Qué se siente no ser yo
La conciencia consiste en estados, dice John Searle. La capacidad del actor para autogenerarse estados, marcarían maneras variables de su propiocepción, ya sea internamente, como a partir de las condiciones que devienen del entorno. También la estimulación interna y externa, como capacidad y conocimiento apto para producir esos estados cambiantes, van constituyéndose en una tabla de registros empíricos posible de ser confeccionada a través de sus calidades subjetivas. Un actor, a partir de esos estados ya reconocidos y vivenciados, es capaz de repetirlos, a través de un manejo técnico de los pasos aptos para producirlos. Un actor, técnicamente puede seguir los procedimientos que lo llevan a actualizar un determinado estado, así como puede sustraerlos con el tiempo, en una especie de síntesis que le permite captarlo, apelando a lo que podríamos llamar simplemente ‘memoria corporal’. Estos estados son intransferibles en tanto su sentido ontológico es a costa de la experiencia íntima, privada. El dato de presente (presencia) surge de esa conciencia. El actor formaliza esos estados, les da expresión. Los modula, los intensifica, los modera. La codificación de los rasgos que conforman esa ‘forma’ connotan una intención comunicable, aún cuando en esencia, la trama cuántica de dicho estado, en el depositario y emisor de la misma, tenga más que ver con una experiencia del orden de lo inefable.
Un estado alterado de conciencia sería una fórmula aceptable si se considera que el trabajo del actor incluye protocolos técnicos que inciden sobre los procesos mentales. Y ‘alterados’ en el sentido que la escena puede favorecer la reconducción de la energía mental de manera de provocar dichos estados a partir de un mapa imaginario. Una pregunta antropológica sería: cómo es la sensación de vivir en escena. Las similitudes con la pregunta de Thomas Nagel, «¿qué se siente ser murciélago?», no es arbitraria.

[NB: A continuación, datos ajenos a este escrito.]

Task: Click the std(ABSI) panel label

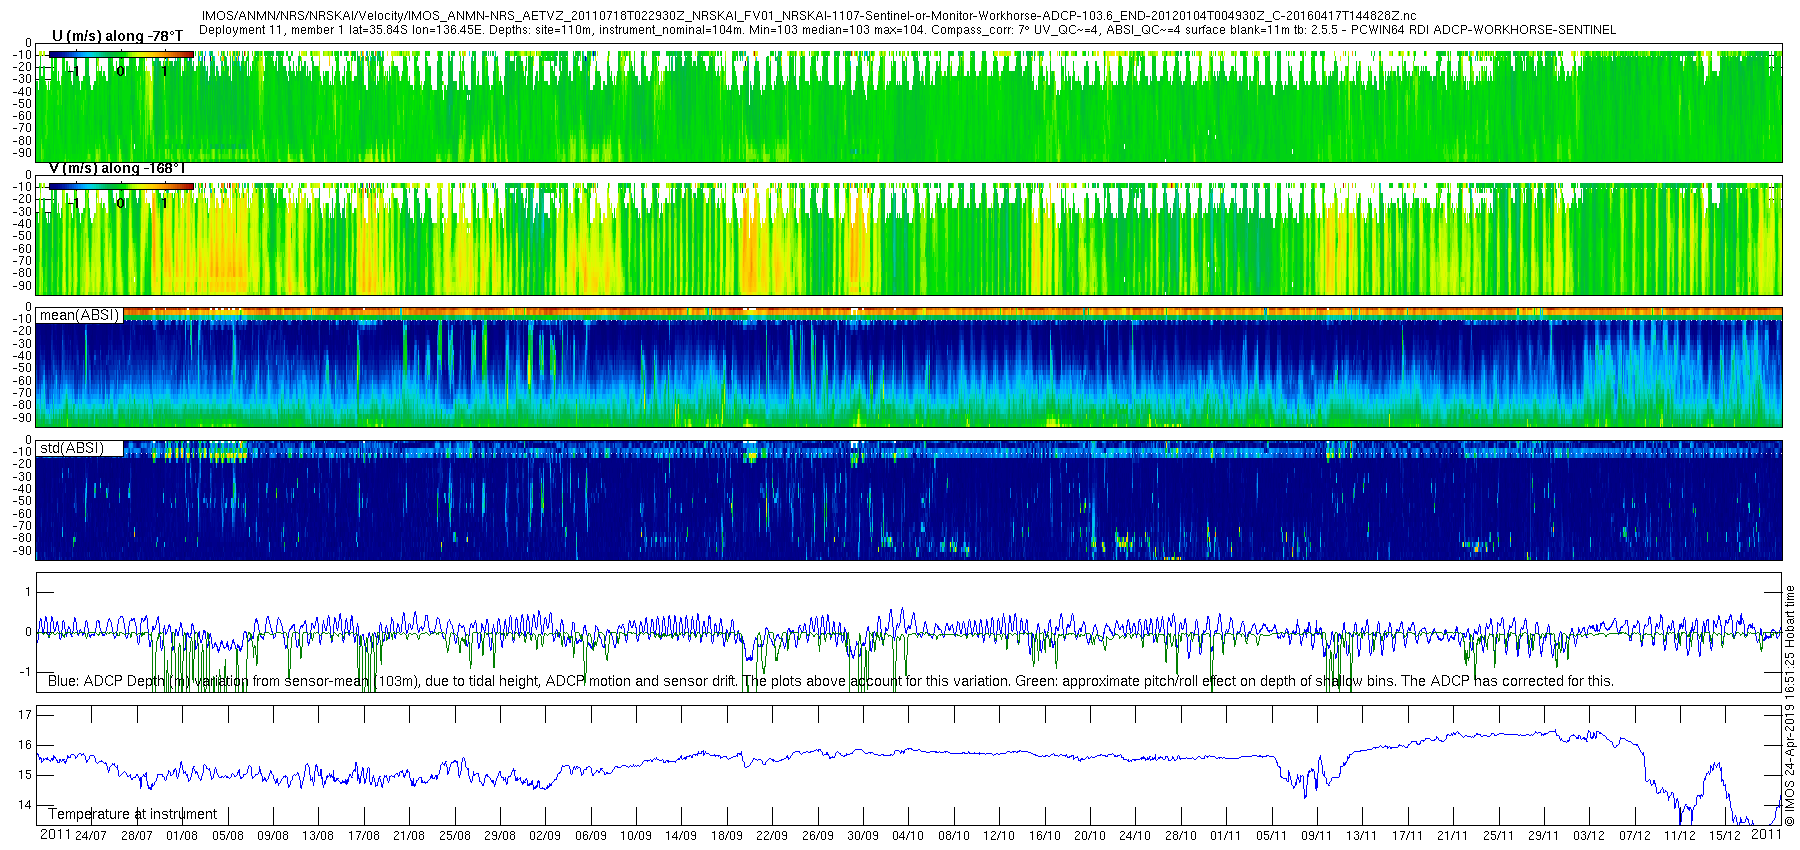Action: (71, 448)
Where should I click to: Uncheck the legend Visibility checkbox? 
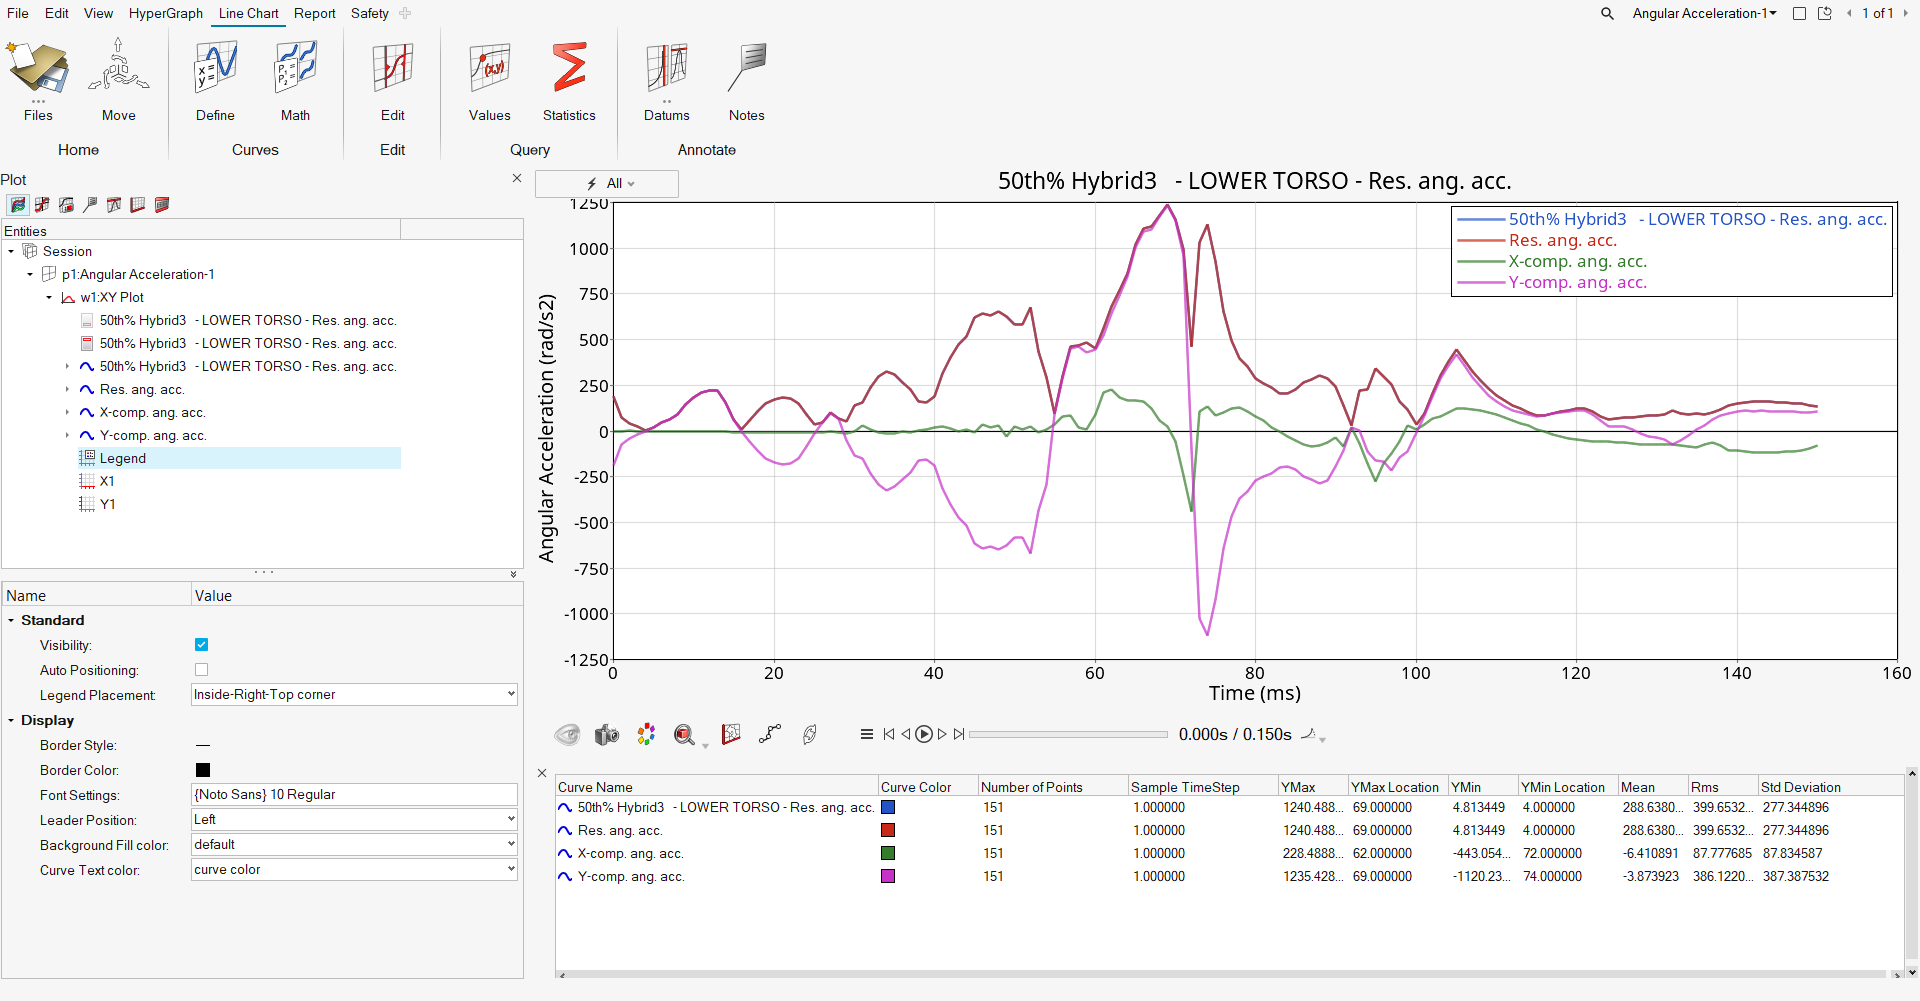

Registrar el estar en escena según el mismo standard existenciario del vivir cotidiano, confiere a la vivencia originada en el trance escénico una corporeidad que duplica activamente un cuerpo que vive la vida real sin aquel emplazamiento. La mutación que por mental o del orden de la conciencia vive el actor, puede venderse como intangible y desde ahí como inexistente. Pero la conciencia trabajada, construida a base de esa voluntad estética, puede ser motor más que de una nueva conciencia, de aquella más bien desconocida que brilla en su pureza a través de la intencionalidad de los objetivos trazados.
Es raro que el horizonte de expectativa de los artistas desafecte de sus intereses al campo de la mente, sobretodo si es que se entiende que de ella aún está todo por saberse. Por qué tal desidia, en un ámbito cansado de buscar las novedades, saturado a través de la informática y las nuevas tecnologías, de propuestas extrospectivas, cuando su misterio aún puede brindar introspectivamente algo más que asociarse al sueño o a develar el inconsciente dado. Algo así como la aventura visional de la interioridad.
Los procesos de la mente pueden doblar la apuesta a la vieja aventura de la mímesis. Es que si aún no se han decodificado tales procesos, menos se han entendido cabalmente los fenómenos a los que a nivel mental han dado y dan lugar. Como si el fenómeno del pensar, del conocer, del entender, fueran extracerebrales, extra-mentales. El acontecimiento cualitativo de la mente, el qualia al decir de la neurociencia, es el ladrillo de ese ejercicio descifratorio, que vuelve a plantar bandera en temas como ‘quiénes somos’, ‘qué pretendemos’, ‘con qué contamos’…
Al mencionar al actor cabe aclarar que es un actor de la era de la sincronicidad, quien da respuestas, más o menos eficaces, apelando a su mente así como un hombre le pregunta al I Ching. La acción autopoiética del actor, es una construcción de conciencia. Es esa conciencia la que provee de la densidad existenciaria a la experiencia ficcional. La confluencia sincrónica de lo intuitivo y la del factor externo a través del azar, promueve una acentuación consciente, una potenciación que sólo podemos medir como penetración.